Major OCaml pain points

A typical use of shadowing is

let (* maybe rec *) f x = ...

let (* no rec *) f x = assert stuff; f x

or with values

let x = bla in 
let x = Some x in (* with -rectypes using rec would typecheck *)
...
1 Like

Thanks for your reply. I’m curious, is there a github request for “more subtyping and polymorphism” also ? As an OCaml user, I feel the need for more subtyping and polymorphism now and then, but at the same time I find myself unable to specify precisely the feature I want without breaking all the nice type inference and structure. It is not obvious how to arrange all the new polymorphic types we would like in one coherent whole so that any value still has a unique “principal” type.

Shadowing is ambiguous in general, for example consider those two perfectly valid definition :

let just_one =
  let x = [] in
  let x = 1 :: x in
  x

and

let many_one =
  let rec x = [] in
  let rec x = 1 :: x in
  x

Personally, I am not fond of the idea of pervasive implicit recursion everywhere, because I like code to have beginnings and endings when I read it. It might make some code more awkward to write, but the readability gain seems worth it.

3 Likes

People are talking about shadowing here, note that shadowing would still be possible if the function recursion default was switched, you would just have to create a binding with let nonrec ... instead of let .... [EDIT: I mean, presumably let nonrec ... would also be added as valid syntax at that point :-)]

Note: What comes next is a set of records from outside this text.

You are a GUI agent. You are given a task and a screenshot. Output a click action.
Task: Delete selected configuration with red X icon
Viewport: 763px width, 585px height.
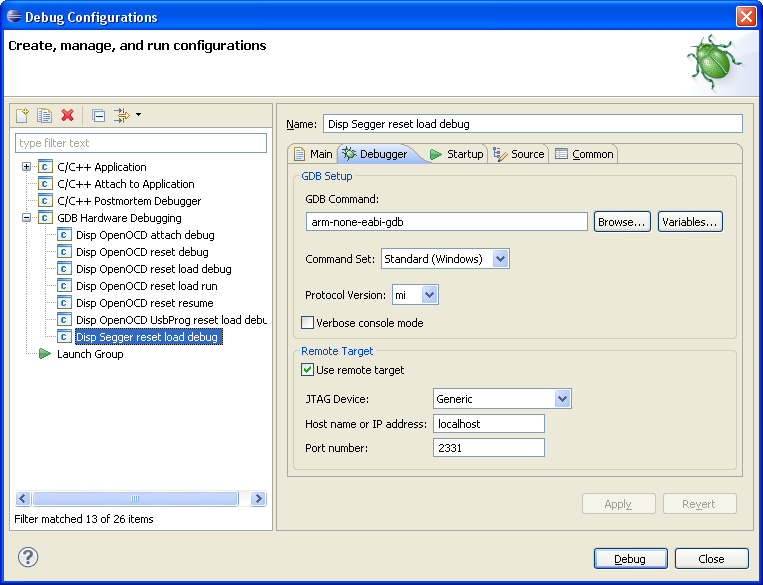click(67, 115)
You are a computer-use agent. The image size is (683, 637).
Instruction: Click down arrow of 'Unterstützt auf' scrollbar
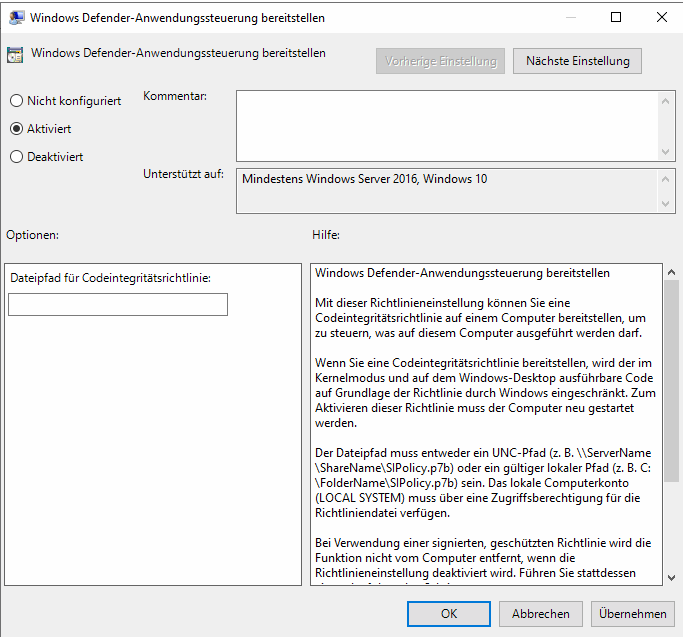[x=667, y=205]
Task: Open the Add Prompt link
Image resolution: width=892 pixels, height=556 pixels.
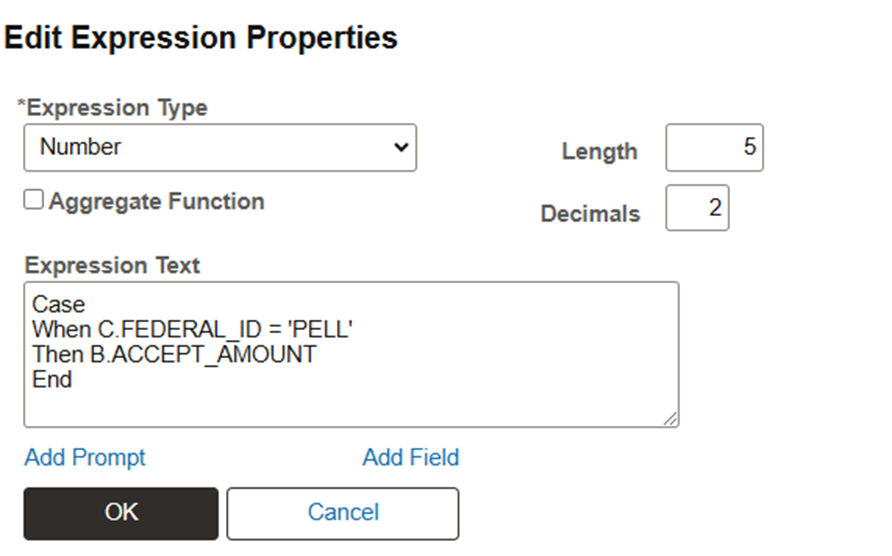Action: pyautogui.click(x=85, y=458)
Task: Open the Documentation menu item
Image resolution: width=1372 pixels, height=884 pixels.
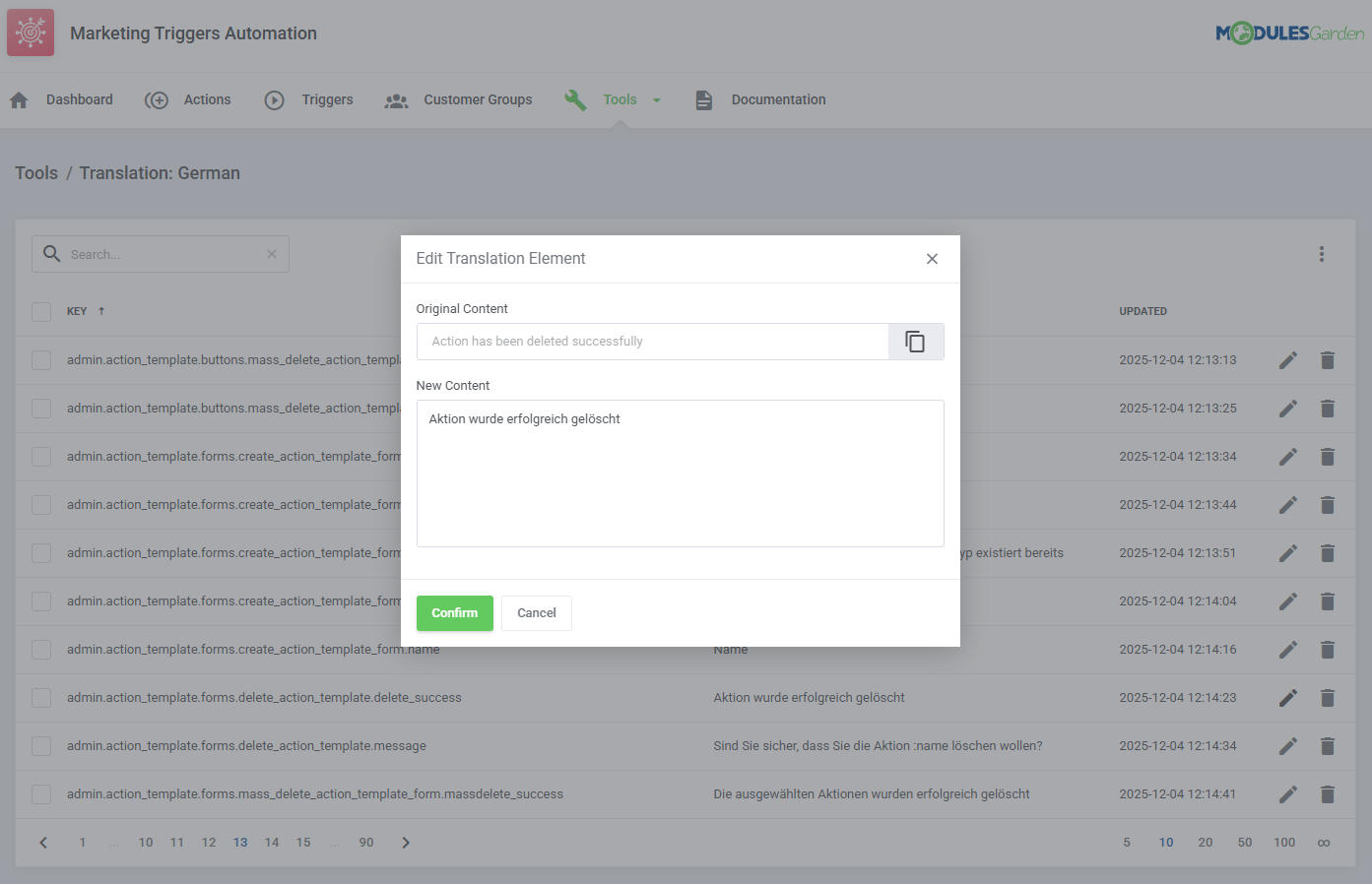Action: 777,99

I doubt this would work well in OCaml. It doesn’t in Haskell. In SML this works great since records are structurally typed, so field is roughly an equivalent to OCaml’s field : < field : 'a; .. > -> 'a

Namespaces. We have a flat namespace for compilation units that requires us to prefix each module with a unique name. Having a Common Lisp style namespaces (aka packages) is what we need in modern Reason/OCaml which is used with package managers such as opam or esy.

9 Likes
  • let nonrec ... would be markedly more cumbersome than the current let rec ....: there are far fewer recursive functions in an Ocaml corpus than there are nonrecursive ones

  • making let rec the default would mean that either (a) the semantics of repeated definitions (as in the shadowing examples up-thread) would be DIFFERENT at top-level, from inside expressions, or (b) they’d be the SAME. Both of these choices have real problems. #a is obvious, and #b means that you can’t even shadow inside expressions

  • There are good reasons for let rec to be required for recursion: recursion is intrinsically different from nonrecursive code, and historically many languages have required it to be marked as such by the programmer.

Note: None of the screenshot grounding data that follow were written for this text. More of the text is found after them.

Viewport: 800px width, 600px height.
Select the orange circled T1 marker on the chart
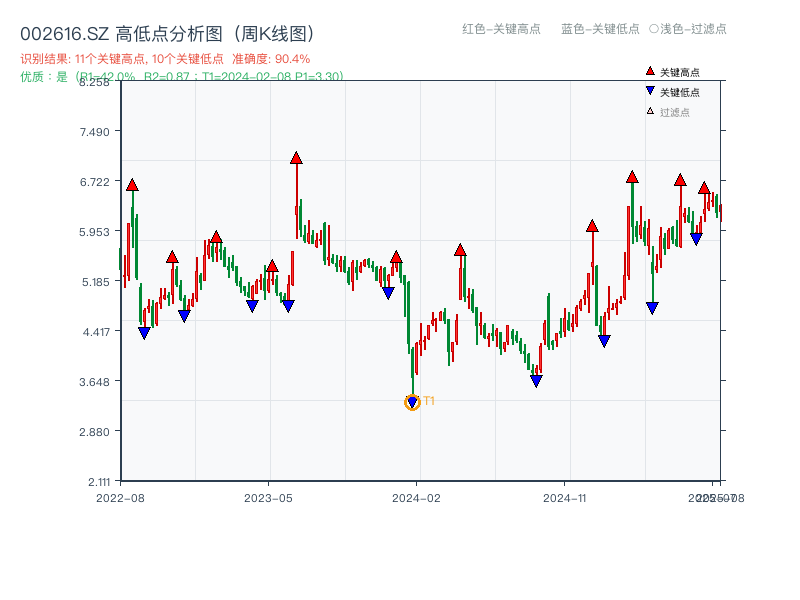click(x=413, y=402)
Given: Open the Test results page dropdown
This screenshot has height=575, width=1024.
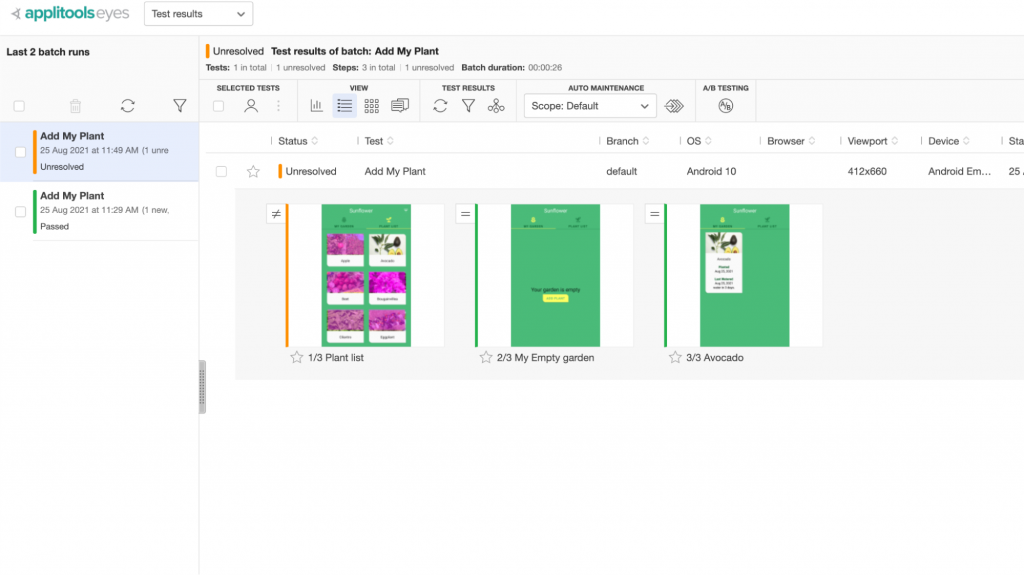Looking at the screenshot, I should pos(198,14).
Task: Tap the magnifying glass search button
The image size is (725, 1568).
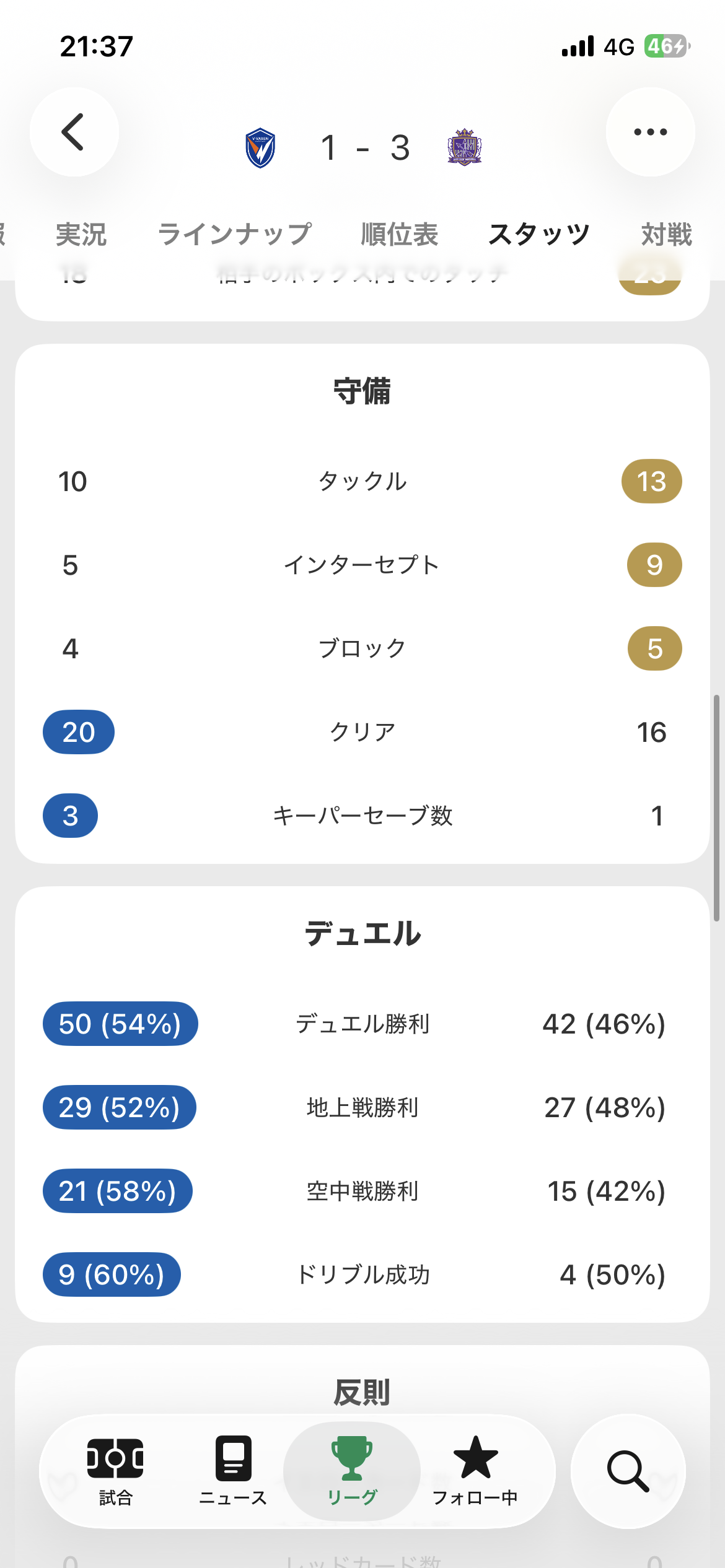Action: click(x=628, y=1471)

    -> This is a really important point. Is Ocaml supposed to be a language that is only about supporting the “unreflective (as in unthinking) programmer”? Or is it supposed to support the programmer who wants to carefully write code and reason about its correctness? Making non-recursive-ness a property that requires checking an entire file is a good way to make proving one’s code correct (in the desk-checking, Dijkstrak/Hoare/Gries manner, not the Coq manner) harder. let rec is a way of ensuring that when you’re doing your analysis, you know precisely where the code is that needs to be considered.

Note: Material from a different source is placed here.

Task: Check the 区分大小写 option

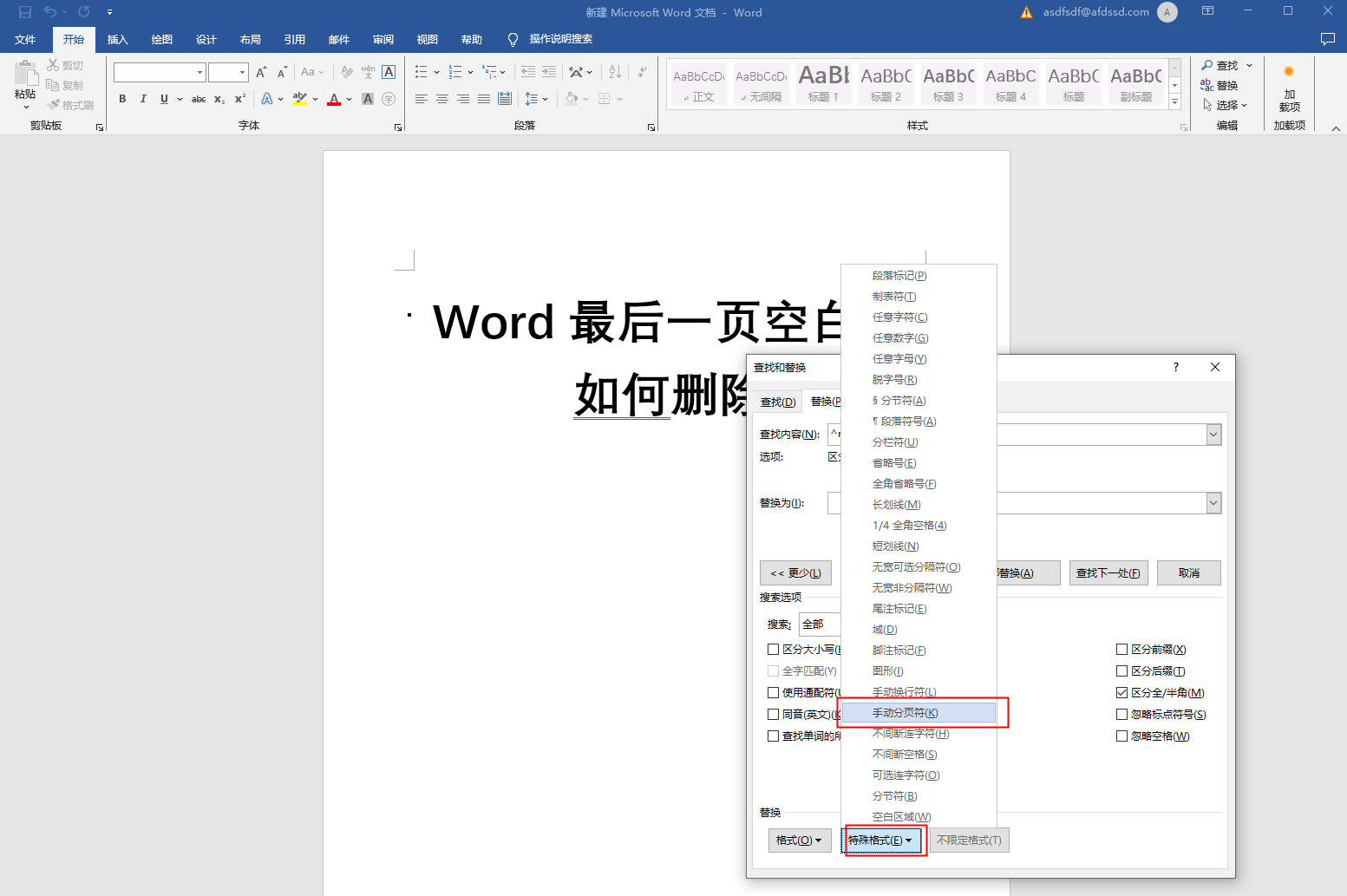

To my mind, the most important property of let rec is the last: It is a way for a programmer to mark that they intend that recursion occur. And that is important in the same sense that strong typing is important.

9 Likes

@jonathandoyle see Function argument polymorphism and ocaml #8513 for the discussion and further references.

For your record problem, you can use lenses in OCaml today. The lenses are essentially encoding the position of the field in the records. Indeed, in OCaml,

type t = { x: int; y:int}
let f r = r.x

and

type revt = {y:int; x:int}
let f r = r.x

are very different function. The first translates to access the first field of the record and the second access the second field of the record. So the problem is larger than just a type system problem.

Not a major pain point here (as there’s a working solution) but I’d like to see first class support for “deriving framework” from compiler toolchain (w/o ppx).

I think the deriving construct is pretty well understood and useful to be available out of the box. Now I don’t like that I have to use ppx (and then ppxlib, base, stdio, … long chain of dependencies) just to derive some comparator or sexp encoder/decoder. Even more than that — I have to impose those dependencies on the consumers of my software.

6 Likes

I worry that this is in effect a request for a less modular compiler ecosystem, and as a result a request for a slower development process, for both extensions (like deriving) and for the compiler proper.

The current PPX architecture could use strengthening, but I don’t see why we’d be better off by stuffing more things into the compiler proper that can effectively be built outside of it.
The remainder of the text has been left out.